2

I am using the following code for reading CSV file to a dictionary.

file_name = path+'/'+file.filename
with open(file_name, newline='') as csv_file:
    csv_dict = [{k: v for k, v in row.items()}
                for row in csv.DictReader(csv_file)]
    for item in csv_dict:
        call_api(item)

Now this is reading the files and calling the function for each of the row. As the number of rows increases, the number of calls also will increase. Also it is not possible to load all the contents to memory and split and call API from there as the size of the data is big. So I would like to follow an approach, so that the file will be read using limit and offset as in the case of SQL queries. But how can this be done in Python ? I am not seeing any option to specify the number of rows and skip rows in the csv documentation. Is someone can suggest a better approach also that will be fine.

martineau
  • 119,623
  • 25
  • 170
  • 301
Happy Coder
  • 4,255
  • 13
  • 75
  • 152
  • Your indentation is wrong. What does your file look like? Is it just one file? How many "columns" per line? How many lines are in it? DYZ "fixed" your indentation - is that how it looks on your side? – Patrick Artner Feb 11 '20 at 07:02
  • You iterate the whole parsed dict, why parse all lines at first by list comprehension? just go line by line and call your api also line by line? – Patrick Artner Feb 11 '20 at 07:03
  • Can you please show me an example for doing so ? – Happy Coder Feb 11 '20 at 07:04
  • I have one file. For testing it has five records and three columns. I am reading it to a dictionary using csv.DictReader. This helps me to get the column headings attached to each item.
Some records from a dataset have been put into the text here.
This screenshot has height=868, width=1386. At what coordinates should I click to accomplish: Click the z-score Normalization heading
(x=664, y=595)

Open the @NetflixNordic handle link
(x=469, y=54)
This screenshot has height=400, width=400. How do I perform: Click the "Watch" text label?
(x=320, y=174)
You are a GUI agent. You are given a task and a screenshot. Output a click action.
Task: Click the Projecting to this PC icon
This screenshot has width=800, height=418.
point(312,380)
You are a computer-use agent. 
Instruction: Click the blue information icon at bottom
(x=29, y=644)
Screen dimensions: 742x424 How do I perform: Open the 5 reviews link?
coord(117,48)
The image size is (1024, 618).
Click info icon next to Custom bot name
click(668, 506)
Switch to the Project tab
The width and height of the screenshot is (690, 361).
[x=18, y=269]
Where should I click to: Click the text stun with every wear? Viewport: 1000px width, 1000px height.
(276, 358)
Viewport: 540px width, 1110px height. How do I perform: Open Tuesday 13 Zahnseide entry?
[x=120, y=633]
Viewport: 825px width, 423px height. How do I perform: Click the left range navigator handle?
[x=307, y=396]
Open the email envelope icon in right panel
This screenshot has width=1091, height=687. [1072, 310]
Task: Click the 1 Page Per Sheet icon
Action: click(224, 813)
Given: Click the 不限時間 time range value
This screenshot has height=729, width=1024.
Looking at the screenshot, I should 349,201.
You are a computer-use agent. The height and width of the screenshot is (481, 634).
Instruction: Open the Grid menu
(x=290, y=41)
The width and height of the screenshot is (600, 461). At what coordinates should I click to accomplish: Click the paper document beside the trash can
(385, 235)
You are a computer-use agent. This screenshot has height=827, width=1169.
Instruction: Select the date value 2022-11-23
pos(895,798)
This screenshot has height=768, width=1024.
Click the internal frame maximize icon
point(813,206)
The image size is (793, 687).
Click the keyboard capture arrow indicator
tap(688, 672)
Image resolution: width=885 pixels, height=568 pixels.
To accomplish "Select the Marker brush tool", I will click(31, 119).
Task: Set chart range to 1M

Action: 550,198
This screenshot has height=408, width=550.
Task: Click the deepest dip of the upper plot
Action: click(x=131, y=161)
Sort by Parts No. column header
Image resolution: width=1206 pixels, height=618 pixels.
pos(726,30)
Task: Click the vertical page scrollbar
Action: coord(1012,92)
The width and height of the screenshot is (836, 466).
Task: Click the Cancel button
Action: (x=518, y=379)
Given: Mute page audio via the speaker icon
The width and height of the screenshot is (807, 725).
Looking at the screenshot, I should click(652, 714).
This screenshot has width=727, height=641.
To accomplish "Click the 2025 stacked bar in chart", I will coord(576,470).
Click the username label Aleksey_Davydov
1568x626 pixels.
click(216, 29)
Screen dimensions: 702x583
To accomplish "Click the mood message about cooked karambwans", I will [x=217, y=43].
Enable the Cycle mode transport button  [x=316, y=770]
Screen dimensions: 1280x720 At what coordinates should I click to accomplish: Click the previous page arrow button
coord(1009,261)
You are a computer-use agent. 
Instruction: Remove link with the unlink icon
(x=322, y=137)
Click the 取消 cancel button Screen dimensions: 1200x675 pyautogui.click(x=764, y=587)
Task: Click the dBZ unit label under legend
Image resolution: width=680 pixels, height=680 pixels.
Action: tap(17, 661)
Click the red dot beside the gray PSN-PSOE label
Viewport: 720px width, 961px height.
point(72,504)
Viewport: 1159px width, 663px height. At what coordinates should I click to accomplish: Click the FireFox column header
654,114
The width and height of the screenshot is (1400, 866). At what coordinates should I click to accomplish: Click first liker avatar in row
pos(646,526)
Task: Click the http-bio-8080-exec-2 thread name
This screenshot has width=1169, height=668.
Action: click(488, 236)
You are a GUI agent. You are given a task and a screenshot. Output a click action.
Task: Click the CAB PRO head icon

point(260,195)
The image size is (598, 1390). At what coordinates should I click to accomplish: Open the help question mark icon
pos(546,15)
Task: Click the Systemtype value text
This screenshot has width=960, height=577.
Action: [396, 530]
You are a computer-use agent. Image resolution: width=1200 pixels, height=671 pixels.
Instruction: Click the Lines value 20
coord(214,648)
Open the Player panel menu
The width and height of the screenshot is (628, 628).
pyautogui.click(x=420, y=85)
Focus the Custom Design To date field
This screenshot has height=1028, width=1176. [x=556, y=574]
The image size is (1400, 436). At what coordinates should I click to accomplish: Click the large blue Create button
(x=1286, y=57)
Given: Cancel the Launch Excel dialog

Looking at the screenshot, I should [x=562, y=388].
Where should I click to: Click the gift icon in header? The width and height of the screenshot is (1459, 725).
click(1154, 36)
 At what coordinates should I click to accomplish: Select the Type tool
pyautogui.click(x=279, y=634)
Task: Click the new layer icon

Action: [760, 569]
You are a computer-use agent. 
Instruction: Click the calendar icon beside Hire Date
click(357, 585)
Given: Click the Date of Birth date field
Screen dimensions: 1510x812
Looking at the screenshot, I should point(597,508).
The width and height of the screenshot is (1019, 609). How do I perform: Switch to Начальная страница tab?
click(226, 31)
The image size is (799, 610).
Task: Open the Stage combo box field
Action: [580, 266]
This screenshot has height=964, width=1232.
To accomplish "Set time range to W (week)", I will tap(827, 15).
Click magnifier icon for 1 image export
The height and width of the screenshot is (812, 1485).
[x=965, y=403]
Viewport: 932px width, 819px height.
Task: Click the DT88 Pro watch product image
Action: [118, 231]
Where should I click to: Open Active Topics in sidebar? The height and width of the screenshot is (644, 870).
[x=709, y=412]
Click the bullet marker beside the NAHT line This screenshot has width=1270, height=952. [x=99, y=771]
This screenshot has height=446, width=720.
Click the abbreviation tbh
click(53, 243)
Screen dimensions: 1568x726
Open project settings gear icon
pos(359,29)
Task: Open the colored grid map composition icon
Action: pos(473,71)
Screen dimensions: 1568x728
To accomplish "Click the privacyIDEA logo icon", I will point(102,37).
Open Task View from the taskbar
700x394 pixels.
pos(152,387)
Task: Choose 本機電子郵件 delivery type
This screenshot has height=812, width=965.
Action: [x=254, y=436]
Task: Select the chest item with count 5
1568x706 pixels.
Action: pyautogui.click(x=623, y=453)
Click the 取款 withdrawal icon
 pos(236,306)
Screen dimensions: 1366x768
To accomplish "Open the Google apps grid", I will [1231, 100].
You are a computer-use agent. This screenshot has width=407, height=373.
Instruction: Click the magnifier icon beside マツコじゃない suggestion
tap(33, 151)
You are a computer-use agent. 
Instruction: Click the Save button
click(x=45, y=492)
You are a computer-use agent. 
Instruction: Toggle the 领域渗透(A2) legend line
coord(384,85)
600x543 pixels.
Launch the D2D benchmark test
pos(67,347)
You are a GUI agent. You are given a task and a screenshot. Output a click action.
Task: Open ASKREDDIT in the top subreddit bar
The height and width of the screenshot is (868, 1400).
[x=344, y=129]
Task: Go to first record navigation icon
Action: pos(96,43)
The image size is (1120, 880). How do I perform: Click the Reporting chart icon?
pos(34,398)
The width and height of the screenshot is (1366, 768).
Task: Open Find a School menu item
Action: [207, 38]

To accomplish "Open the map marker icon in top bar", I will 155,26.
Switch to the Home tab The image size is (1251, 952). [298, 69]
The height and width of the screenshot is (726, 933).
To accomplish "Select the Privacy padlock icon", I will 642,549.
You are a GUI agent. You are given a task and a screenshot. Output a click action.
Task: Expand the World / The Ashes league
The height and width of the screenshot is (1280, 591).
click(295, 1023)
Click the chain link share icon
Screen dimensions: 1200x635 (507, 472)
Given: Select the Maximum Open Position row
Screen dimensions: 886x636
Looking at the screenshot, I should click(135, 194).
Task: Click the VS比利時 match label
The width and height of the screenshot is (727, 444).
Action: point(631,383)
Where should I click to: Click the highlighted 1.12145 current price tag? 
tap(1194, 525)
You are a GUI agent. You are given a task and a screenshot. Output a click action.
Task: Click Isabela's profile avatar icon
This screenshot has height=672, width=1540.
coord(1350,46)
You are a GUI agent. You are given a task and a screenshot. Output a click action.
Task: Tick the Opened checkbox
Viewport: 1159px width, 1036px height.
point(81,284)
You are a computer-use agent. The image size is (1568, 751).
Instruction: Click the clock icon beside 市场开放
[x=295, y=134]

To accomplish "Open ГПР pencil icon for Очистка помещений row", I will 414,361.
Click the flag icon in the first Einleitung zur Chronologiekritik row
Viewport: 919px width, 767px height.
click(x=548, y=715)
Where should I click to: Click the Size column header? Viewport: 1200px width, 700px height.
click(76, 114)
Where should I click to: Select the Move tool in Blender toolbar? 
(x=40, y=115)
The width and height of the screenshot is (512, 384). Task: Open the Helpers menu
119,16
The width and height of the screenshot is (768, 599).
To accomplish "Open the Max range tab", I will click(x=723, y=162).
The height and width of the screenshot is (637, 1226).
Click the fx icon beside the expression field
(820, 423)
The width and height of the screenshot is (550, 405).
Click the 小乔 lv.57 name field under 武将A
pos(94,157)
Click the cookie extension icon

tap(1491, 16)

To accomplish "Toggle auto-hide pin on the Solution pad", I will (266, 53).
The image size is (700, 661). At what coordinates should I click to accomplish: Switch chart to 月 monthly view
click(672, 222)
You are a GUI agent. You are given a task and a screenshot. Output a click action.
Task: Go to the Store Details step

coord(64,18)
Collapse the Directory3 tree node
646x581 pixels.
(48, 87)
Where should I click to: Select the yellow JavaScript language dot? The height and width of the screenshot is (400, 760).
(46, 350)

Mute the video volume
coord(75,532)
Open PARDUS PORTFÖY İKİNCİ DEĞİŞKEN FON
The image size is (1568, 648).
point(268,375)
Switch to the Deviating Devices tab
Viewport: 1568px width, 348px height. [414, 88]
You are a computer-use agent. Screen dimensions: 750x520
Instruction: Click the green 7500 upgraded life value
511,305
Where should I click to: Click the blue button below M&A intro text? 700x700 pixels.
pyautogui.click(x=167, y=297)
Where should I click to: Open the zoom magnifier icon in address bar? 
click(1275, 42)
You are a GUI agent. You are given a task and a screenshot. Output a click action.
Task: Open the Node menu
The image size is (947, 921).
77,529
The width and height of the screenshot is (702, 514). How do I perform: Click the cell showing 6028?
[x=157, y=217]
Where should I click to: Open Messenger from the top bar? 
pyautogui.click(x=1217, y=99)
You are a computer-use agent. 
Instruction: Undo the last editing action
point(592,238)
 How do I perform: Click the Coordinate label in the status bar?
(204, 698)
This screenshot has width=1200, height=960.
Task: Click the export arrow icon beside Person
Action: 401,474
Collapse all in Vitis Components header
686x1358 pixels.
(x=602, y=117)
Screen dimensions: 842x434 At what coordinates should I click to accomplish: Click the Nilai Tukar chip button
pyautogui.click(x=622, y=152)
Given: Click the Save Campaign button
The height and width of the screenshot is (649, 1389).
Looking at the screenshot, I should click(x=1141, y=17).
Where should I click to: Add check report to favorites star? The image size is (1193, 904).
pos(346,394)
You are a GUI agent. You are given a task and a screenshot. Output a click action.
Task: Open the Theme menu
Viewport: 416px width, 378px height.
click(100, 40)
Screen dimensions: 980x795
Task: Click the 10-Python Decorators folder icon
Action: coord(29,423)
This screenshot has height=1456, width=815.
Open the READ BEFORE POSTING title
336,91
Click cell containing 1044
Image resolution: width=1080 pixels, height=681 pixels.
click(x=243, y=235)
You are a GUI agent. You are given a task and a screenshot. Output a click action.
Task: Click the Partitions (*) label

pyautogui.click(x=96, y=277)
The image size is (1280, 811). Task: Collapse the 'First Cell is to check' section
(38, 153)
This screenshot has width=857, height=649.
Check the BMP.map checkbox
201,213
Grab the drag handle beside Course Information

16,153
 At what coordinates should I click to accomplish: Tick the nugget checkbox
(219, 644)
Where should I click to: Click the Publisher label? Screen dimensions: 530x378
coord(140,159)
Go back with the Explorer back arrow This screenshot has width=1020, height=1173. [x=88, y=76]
Then I am calling the API. – Happy Coder Feb 11 '20 at 07:06
  • Your `csv_dict` is really a **`list`** and could be created more succinctly with `csv_dict = list(csv.DictReader(csv_file))` since rows from a `DictReader` are already dictionaries. – martineau Feb 11 '20 at 07:15
  • 1
    If your matter is solved please mark the answer as accepted so that others can see that your question has been answered – FredrikHedman Mar 03 '20 at 12:12

2 Answers2

3

You can call your api directly just with 1 line in memory:

with open(file_name, newline='') as csv_file:
    for row in csv.DictReader(csv_file): 
        call_api(row)        # call api with row-dictionary, don't persist all to memory 

You can skip lines using next(row) before the for loop:

with open(file_name, newline='') as csv_file:
    for _ in range(10):   # skip first 10 rows
        next(csv_file)        
    for row in csv.DictReader(csv_file):

You can skip lines in between using continue:

with open(file_name, newline='') as csv_file:
    for (i,row) in enumerate(csv.DictReader(csv_file)):
        if i%2 == 0: continue                  # skip every other row

You can simply count parsed lines and break after n lines are done:

n = 0
with open(file_name, newline='') as csv_file:
    for row in csv.DictReader(csv_file):
        if n == 50: 
            break
        n += 1

and you can combine those approaches to skip 100 rows and take 200, only taking every 2th one - this mimics limit and offset and hacks using modulo on the line number.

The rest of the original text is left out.